Esto se debe a que también él carecía de rigor en su pensamiento. Sus ideas surgen siempre un poco al azar. Mal ligadas, nos ofrecen un razonamiento confuso y poco ágil. Acentúa este defecto un estilo extraordinariamente descuidado, enmarañado y monótono.

A estas exigencias de mayor rigor en el desarrollo de las ideas y de orden en las exposiciones y más claridad de estilo, podemos sin embargo contraponer los elogios de un lector de buen gusto, Michel de Montaigne (citado por Genaille), que dejó escrito:

Me apena bastante que no tengamos una docena de Laercios, o que no esté más difundido o sea más escuchado, pues conocer los avatares y la vida de estos preceptores del mundo me interesa tanto como sus dogmas y ocurrencias.

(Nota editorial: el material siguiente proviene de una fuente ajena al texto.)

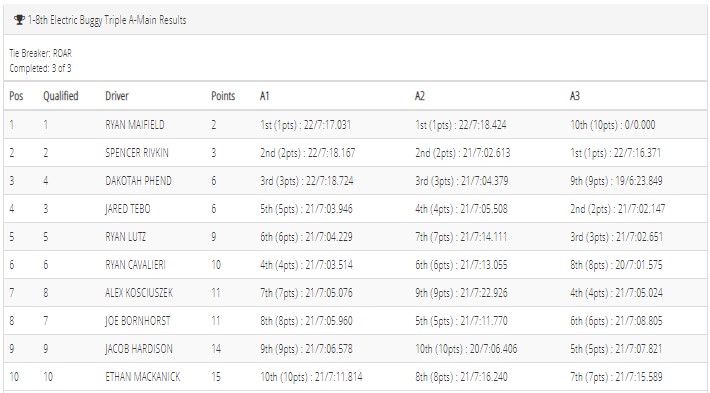This screenshot has height=393, width=710.
Task: Click the trophy icon in the results header
Action: pos(19,20)
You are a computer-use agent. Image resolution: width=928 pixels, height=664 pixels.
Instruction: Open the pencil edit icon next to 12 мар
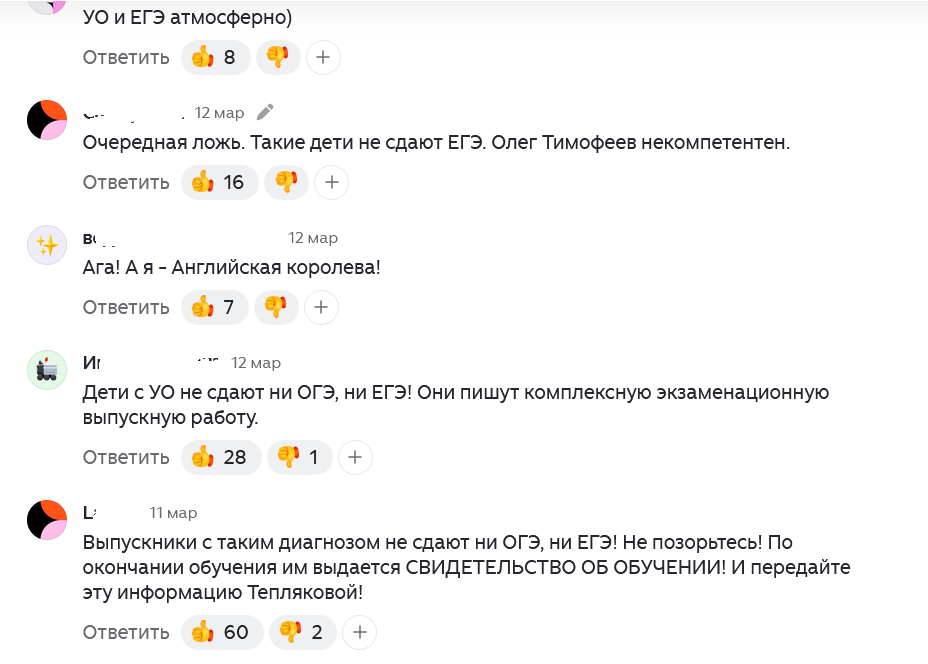point(264,112)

Ciertamente, en este apasionado elogio de Montaigne pesa su aprecio por las anécdotas estupendas y las frases ingeniosas. Ese mismo aprecio podría haberlo tenido en mente otro tenaz lector de Diógenes Laercio, Friedrich Nietzsche, cuando escribía:

Con la ayuda de tres anécdotas se puede presentar la imagen de un hombre; en cualquier sistema yo trato de sacar a luz anécdotas y tiro el resto (La filosofía en la época trágica de los griegos, 1873).

Y

De sistemas refutados ya no puede interesarnos más que lo personal, como que es lo eternamente irrefutable. En base a tres anécdotas es posible trazarla estampa de un hombre; trato de destacar en cada sistema tres anécdotas, dejando de lado el resto (Prefacio, de 1879).

He ahí una observación para reivindicar el método seguido por el buen Diógenes Laercio, con el que el joven filólogo Nietzsche fue alguna vez demasiado severo.

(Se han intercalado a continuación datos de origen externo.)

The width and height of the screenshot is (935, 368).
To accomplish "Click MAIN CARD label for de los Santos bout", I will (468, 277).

Entre el reconocimiento de las limitaciones y los encantos de las Vidas y opiniones de los filósofos ilustres me gustaría citar aquí unas líneas del traductor castellano de las mismas, José Ortiz y Sanz, que publicó su versión —la única completa en nuestra lengua— en 1792, con un breve y jugoso prólogo, en el que dice:

Su estilo no es elegante; sus descuidos y faltas de memoria, frecuentes; su exactitud, no mucha, ni grande su crítica; pero su libro siempre será precioso por el tesoro de noticias antiguas que encierra, fruto de una lectura de muchos años.